English phrases | Russian phrases | Turkish phrases
Translate.vc / Inglês → Turco / [ I ] / I wasn't finished

I wasn't finished tradutor Turco

123 parallel translation
- I thought you said it wasn't finished yet.
- Daha bitirmediğini söylemiştin.
But I wasn't coming home until I'd finished the novel.
Ama romanımı tamamlamadan oradan ayrılmamaya söz verdim kendi kendime.
I wasn't finished, Roger.
Bitirmedim, Roger.
- Doing? I wasn't finished. I'm sorry.
- İşim bitmemişti!
I wasn't quite finished.
Daha bitirmedim!
I wasn't supposed to till you finished your speech.
Konuşmanızı bitirene kadar dağıtmamamı söylediniz.
- But I wasn't finished.
- Ama bitirmedim.
HANNIBAL : I wasn't finished.
- Daha bitirmedim.
I wasn't too old when I started the course I was too old when I finished it.
Kursa başladığımda çok yaşlı değildim bitirdiğimde yaşlandım.
I wasn't finished! The next thing you lose will be your left eye, followed by your right. And then my ears.

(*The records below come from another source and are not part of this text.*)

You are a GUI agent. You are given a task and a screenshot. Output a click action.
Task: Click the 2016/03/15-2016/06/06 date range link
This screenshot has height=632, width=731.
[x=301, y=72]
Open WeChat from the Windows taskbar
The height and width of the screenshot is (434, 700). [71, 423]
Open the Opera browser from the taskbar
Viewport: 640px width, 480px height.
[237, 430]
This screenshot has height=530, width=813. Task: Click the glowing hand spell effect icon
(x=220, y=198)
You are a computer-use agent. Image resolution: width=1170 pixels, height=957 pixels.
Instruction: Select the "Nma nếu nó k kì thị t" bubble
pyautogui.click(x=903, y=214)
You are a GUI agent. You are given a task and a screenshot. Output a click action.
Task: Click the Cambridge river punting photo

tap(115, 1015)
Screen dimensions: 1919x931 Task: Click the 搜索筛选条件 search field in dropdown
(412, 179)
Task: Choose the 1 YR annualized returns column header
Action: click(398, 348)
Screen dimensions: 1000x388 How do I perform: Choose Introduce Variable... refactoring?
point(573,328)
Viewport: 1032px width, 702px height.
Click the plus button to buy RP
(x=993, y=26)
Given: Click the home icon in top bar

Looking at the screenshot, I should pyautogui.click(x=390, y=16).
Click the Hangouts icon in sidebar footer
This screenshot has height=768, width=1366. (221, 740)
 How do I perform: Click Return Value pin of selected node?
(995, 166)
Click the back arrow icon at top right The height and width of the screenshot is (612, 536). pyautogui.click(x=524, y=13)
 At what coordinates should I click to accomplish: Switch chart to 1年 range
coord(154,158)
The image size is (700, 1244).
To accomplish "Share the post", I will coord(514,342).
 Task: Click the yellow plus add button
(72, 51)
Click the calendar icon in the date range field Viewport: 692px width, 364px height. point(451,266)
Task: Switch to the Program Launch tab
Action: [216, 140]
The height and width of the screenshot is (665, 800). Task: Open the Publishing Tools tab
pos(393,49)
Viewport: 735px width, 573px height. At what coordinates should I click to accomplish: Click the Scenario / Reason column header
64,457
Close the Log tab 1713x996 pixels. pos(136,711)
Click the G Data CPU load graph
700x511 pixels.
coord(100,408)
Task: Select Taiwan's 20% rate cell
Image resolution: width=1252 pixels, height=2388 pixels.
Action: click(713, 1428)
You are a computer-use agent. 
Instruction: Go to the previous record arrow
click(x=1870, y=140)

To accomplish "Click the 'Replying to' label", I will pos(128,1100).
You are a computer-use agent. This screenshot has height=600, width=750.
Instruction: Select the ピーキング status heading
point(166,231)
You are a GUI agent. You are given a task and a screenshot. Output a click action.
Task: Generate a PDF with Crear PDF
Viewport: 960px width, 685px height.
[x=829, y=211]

Sonra kaybedeceğin şey sol gözün olacak, devamında sağ gözünü ve sonra kulaklarım, anlıyorum.
I wasn't quite finished.
Daha bitirmemiştim.
I Wasn't Finished.
Bitirmemiştim.
I Just... I Wasn't Finished.
Bitirmemiştim.
I wasn't finished running a background check on their ship.
Gemilerinde arka alan taramalarını bitirmemiştim.
- I wasn't finished.
- Daha bitirmemiştim.
I wasn't finished with that toast either.
O kızarmış ekmeği henüz bitirmedim Daphne.
I wasn't finished.
Daha bitirmedim.
I finished copying. It wasn't really that hard.
Kopyasını aldım, çok zor olmadı.
I wasn't finished.
Daha bitirmedim!
I hadn't finished painting my bathroom My Visa bill still wasn't paid in full.
Banyomu boyamayı bitirmemiştim Kredi kartımın borcunu ödememiştim.
I wasn't finished yet.
Daha bitirmemiştim.
- I wasn't finished.
- Sözüm bitmedi.
Crichton I wasn't finished with you!
Crichton seninle işim bitmedi!
- I wasn't finished talking to him.
- Onunla konuşmayı bitirmemiştim.
- I wasn't finished.
- Bitirmedim. - Hayır.
I know. I wasn't finished.
Biliyorum, daha bitirmedim zaten.
- Well, of course not, but, I mean- - - l wasn't finished.
- Tabi ki öyle. Ama yine de... - Lafımı bitirmedim.
You knew I wasn't finished.
Bitirmediğimi biliyorsun.
I wasn't finished with it yet.
Daha bitirmemiştim.
I wasn't finished. - Sorry, sir.
- Özür dilerim, efendim.
He wasn't bald till I finished with him.
Ben işimi bitirdiğimde kel değildi
What I told you was, I wasn't finished.
İncelememin bitmediğini söyledim.
I wasn't finished yet, Tony.
Daha bitmedi Tony.
No, I wasn't finished.
Hayır, bitirmemiştim.
But I wasn't finished.
- Ama anlattığım şeyi bitirmemiştim.
I wasn't finished.
Bitirmemiştim.
That was wonderful. - I wasn't finished.
Bu harikaydı.
I wasn't finished talking about me.
Kendim hakkında konuşmayı bitirmemiştim.
- Well, I wasn't finished.
- Henüz bitmedi.
Um, but it's more like play the tenth symphony, and the one that I found wasn't even finished.
Ama bu daha çok 10. senfoniyi çalmakla ilgili ama benim bulduğum daha tamamlanmamış
I wasn't quite finished yet.
daha işim bitmemişti.
I wasn't finished opening up, Rusty.
Daha içimi dökmem bitmemişti Rusty.
I wasn't finished talking to you, you bitch.
Sana söyleyeceklerim bitmemişti daha adi kadın.
I wasn't quite finished, actually.
Daha bitirmemiştim aslında.
I wasn't finished.
Henüz bitirmedim.
I wasn't finished.
Bitirmedim.
Dylan, I wasn't finished.
Dylan, daha bitirmemiştim.
- I thought that wasn't finished yet.
- Silahın henüz bitmediğini sanıyordum.
- I wasn't finished!
- Daha bitmemişti!
I swear to god, Haley, I thought that it would be over after that, but Daunte wasn't finished.
Yemin ederim ki Haley, sonrasında her şey bitecek sanmıştım.. ama Daunte bitirmedi.
- I wasn't finished!
- Evet, ama... - Lafım daha bitmemişti!